Honey does not only stimulate your taste buds, but its unique taste has also opened a new door to culinary practices, that has given many new recipes. Honey also offers antiseptics, antioxidants, and cleaning for our health and body, as well as its many beneficial factors for beauty products, from lotions, to wrinkle cream. Healing attributes have long been used with honey from curing cuts and sores, to correcting health disorders passed down from generations. Honey is also used for treating digestive problems such as diarrhea, reduce inflammation and scarring. There are also god benefits to raw honey, raw honey contains natural vitamins, enzymes, powerful antioxidants, and other important natural nutrients. They are the very nutrients that are destroyed when the honey is heated. Raw honey also stabilizes blood pressure, balances sugar levels, and relieves pain as well as calms nerves. Native American herbal remedies would use Raw honey, to treat colds and sore throats.

Extracted data:
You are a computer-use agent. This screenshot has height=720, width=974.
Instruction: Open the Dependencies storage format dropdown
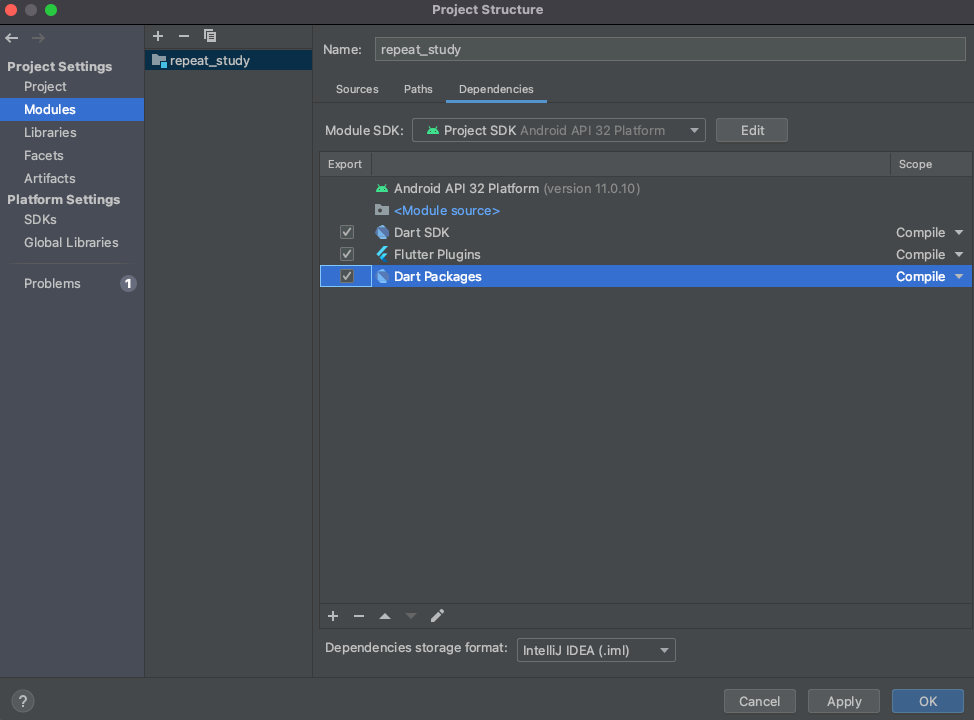click(664, 649)
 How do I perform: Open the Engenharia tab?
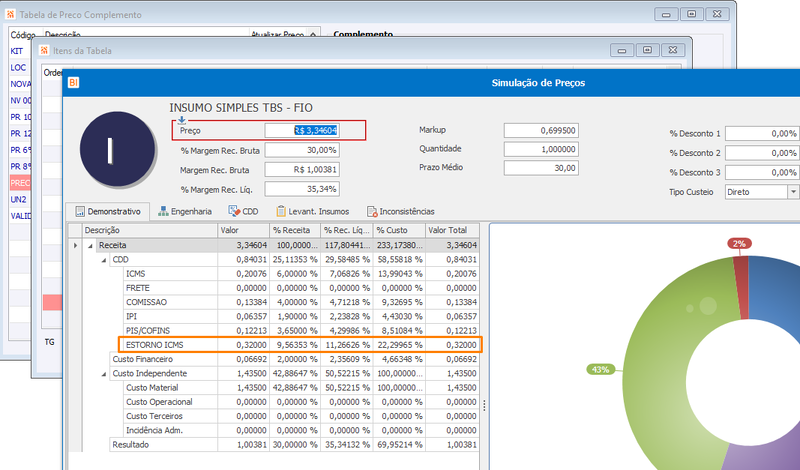click(x=185, y=211)
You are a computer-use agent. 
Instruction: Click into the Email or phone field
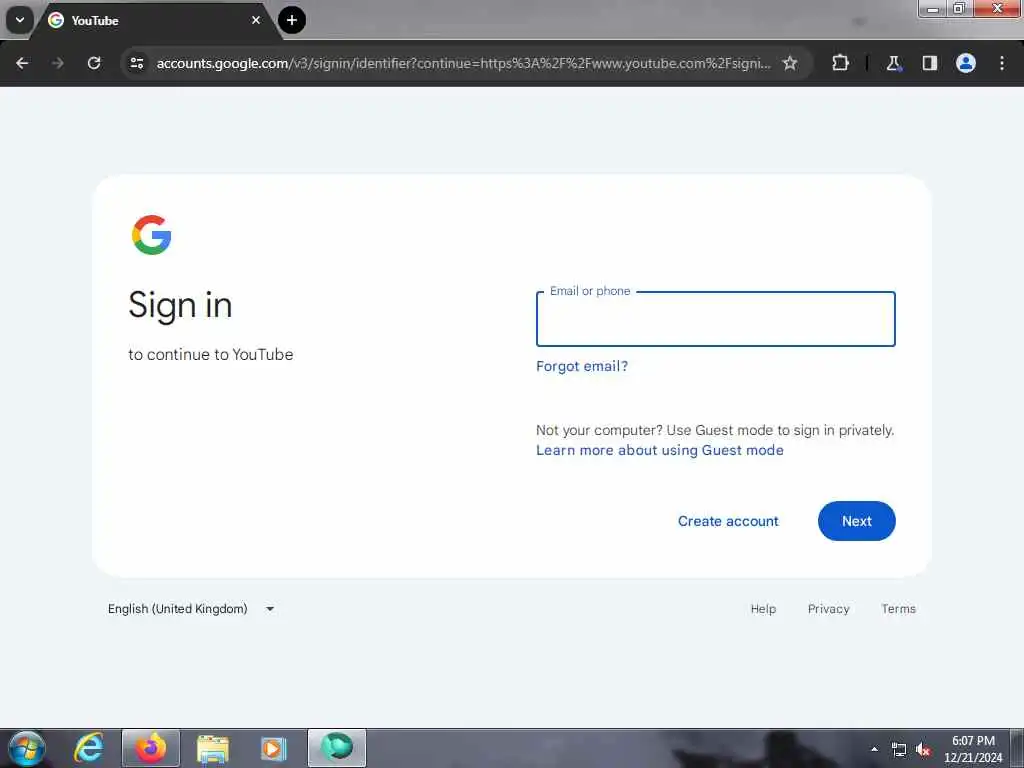point(715,319)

Exercise details: Continue the passage on honey's health and culinary benefits from its final sentence.

Solved problem:
  • Antiseptic
  • Antibacterial
  • Mood stabilizer
  • Treats colds and sore throats

History of Honey

Honey collection is an ancient activity, that has been around for more than 8000 years, there has been evidence found on cave paintings. In ancient Georgia honey was packed for people’s travels in the afterlife, there was usually more than one type of honey packed as well. In ancient Egypt honey was used to sweeten cakes and biscuits and many other dishes. Ancient Egyptians and Middle Eastern people used honey for embalming the dead. The fertility god of Egypt was offered honey. The art of beekeeping in Ancient China  used methods that bee handlers still use to this day. Mayans used honey from stingless bees for culinary purposes. Many cultures believed that honey had practical health uses, where it was used for burns, cuts or rashes, and to help sore throats ( a practice that has been made popular by Native Americans). Honey popular as part of the best tasting herbal tea.